But networking, Gupta emphasized, poses unique challenges. “We wondered whether we could borrow what has been done in other areas and adapt it for networking, or if we would need to start from scratch and build something specific to the networking environment, a phrase referring not only to the static infrastructure but also to the dynamic, constantly changing context which includes traffic patterns, interference, competing user demands, and even malicious activity,” he says. “We realized that, while there are similarities in what makes a good model, networking has its own unique problems.”
One of Gupta’s research directions focuses on analyzing packet traces, which capture how network rules and protocols interact with that dynamic environment. By examining patterns in these packets — the smallest units of data on a network — Gupta can infer information about the state of individual hosts, subnets and even the broader network. “When I combine groups of packets sent by multiple connections on the same host, it tells me something about the host itself or the group of devices in that subnet,” he said.
Another challenge unique to networking is scale. Modern networks can transmit billions of packets every second, making it impossible to observe and process each one individually. “That problem of scale has always been there,” Gupta said, “and it means we have to build solutions that are smart enough so that we can avoid processing every packet individually.”
To address this challenge, Gupta’s group is developing what he calls a selective representation approach. Every packet that travels over a network carries two parts: a header and a payload. The header contains routing information, such as the source and destination, while the payload holds the actual data being sent. Deciding how much of this information to examine becomes a balancing act.
“We need to figure out how much information is enough to make an informed decision without incurring enormous computational costs,” Gupta explained. “One way to do that is by designing intelligence that minimizes the amount of data extracted from each packet while maximizing the overall insight we gain.”

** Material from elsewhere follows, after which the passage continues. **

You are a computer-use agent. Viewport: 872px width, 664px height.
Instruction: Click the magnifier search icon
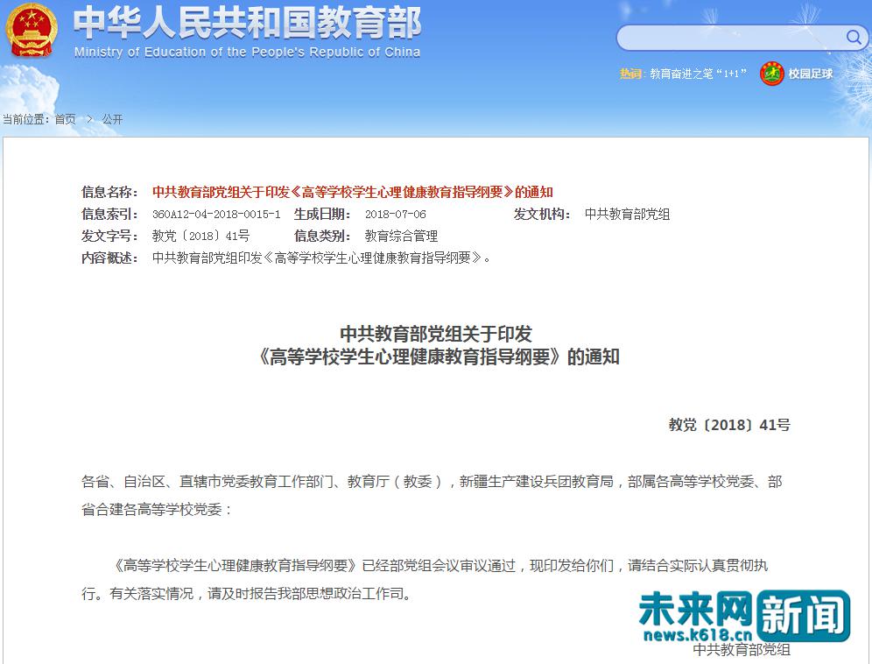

In this approach, rather than trying to inspect every packet, the system identifies representative packets to act as proxies for the rest, reducing the computational burden while accessing essential information. “A very important aspect of networking is that we can’t treat all packets the same way,” Gupta said. “What you do depends on the type of information you need. Counting packets is computationally cheap, but understanding where a packet is going and who sent it requires inspecting the headers, which is more expensive. And if you need to examine the payload — the actual content — that’s even more intensive.”
Gupta’s broader vision is to create a foundation model for networks that can leverage multi-modal data from diverse sources — including packet traces, telemetry logs and device statistics — to solve complex learning problems at different scales. This could mean making decisions every few packets, every second, or every few minutes — a flexibility not feasible with today’s task-specific models.
Currently, many networks rely on stop-gap solutions that are trained and optimized for individual use cases. While effective for narrow tasks, this approach doesn’t scale well. “Developing a task-specific model for each learning problem is not sustainable,” Gupta said. “It takes significant effort to design, train, and optimize each one. We believe a foundation model is the next step.”
Gupta is already working with ESnet, a national research network, to explore how such a model might be deployed. “There’s already momentum,” he said. “Companies like Cisco and others are paying attention to what this solution is going to look like. I think in the next few years, a foundation model for networking is going to be a real thing.”